Mobility Trajectories from Network-Driven Markov Dynamics
David A. Meyer, Asif Shakeel
TL;DR
The paper addresses generating mobility trajectories from time-dependent Markov dynamics defined on a spatial, hierarchical network to enable privacy-preserving analysis of time-elapsed flows. It prescribes a structured Markov process on a hub-corridor overlay informed by gravity-type kernels, center-periphery asymmetries, and schedule-driven directional biases, and realizes synthetic, memoryless trajectories that align with aggregated OD data. A key contribution is proving internal consistency between trajectory realizations and the prescribed dynamics via multi-step transition comparisons and establishing a unique periodic invariant distribution to initialize the system.

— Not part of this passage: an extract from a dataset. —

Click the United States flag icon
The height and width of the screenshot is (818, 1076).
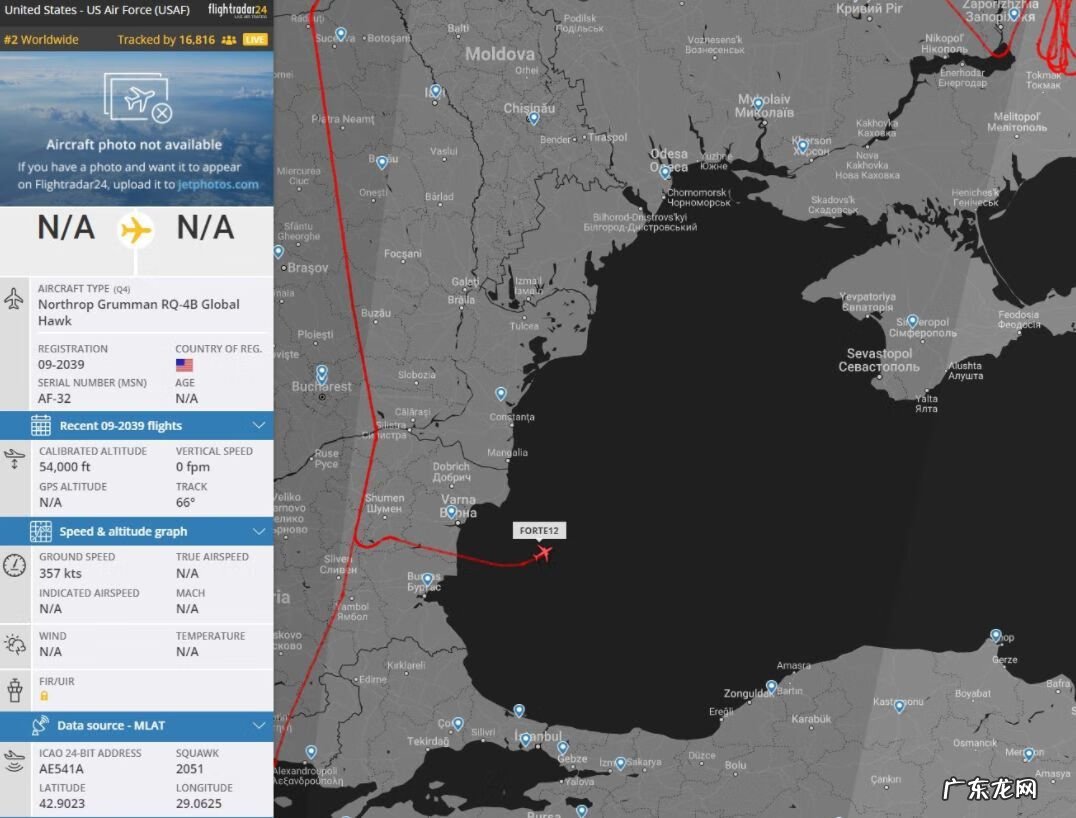[184, 365]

The framework bridges aggregate flow descriptions and trajectory-level realizations without relying on individual-level behavior, offering a scalable, privacy-friendly tool for studying mobility structure in networked settings and enabling data-informed extensions.
Abstract
We present a generative model of human mobility in which trajectories arise as realizations of a prescribed, time-dependent Markov dynamics defined on a spatial interaction network. The model constructs a hierarchical routing structure with hubs, corridors, feeder paths, and metro links, and specifies transition matrices using gravity-type distance decay combined with externally imposed temporal schedules and directional biases. Population mass evolves as indistinguishable, memoryless movers performing a single transition per time step. When aggregated, the resulting trajectories reproduce structured origin-destination flows that reflect network geometry, temporal modulation, and connectivity constraints. By applying the Perron-Frobenius theorem to the daily evolution operator, we identify a unique periodic invariant population distribution that serves as a natural non-transient reference state. We verify consistency between trajectory-level realizations and multi-step Markov dynamics, showing that discrepancies are entirely attributable to finite-population sampling. The framework provides a network-centric, privacy-preserving approach to generating mobility trajectories and studying time-elapsed flow structure without invoking individual-level behavioral assumptions.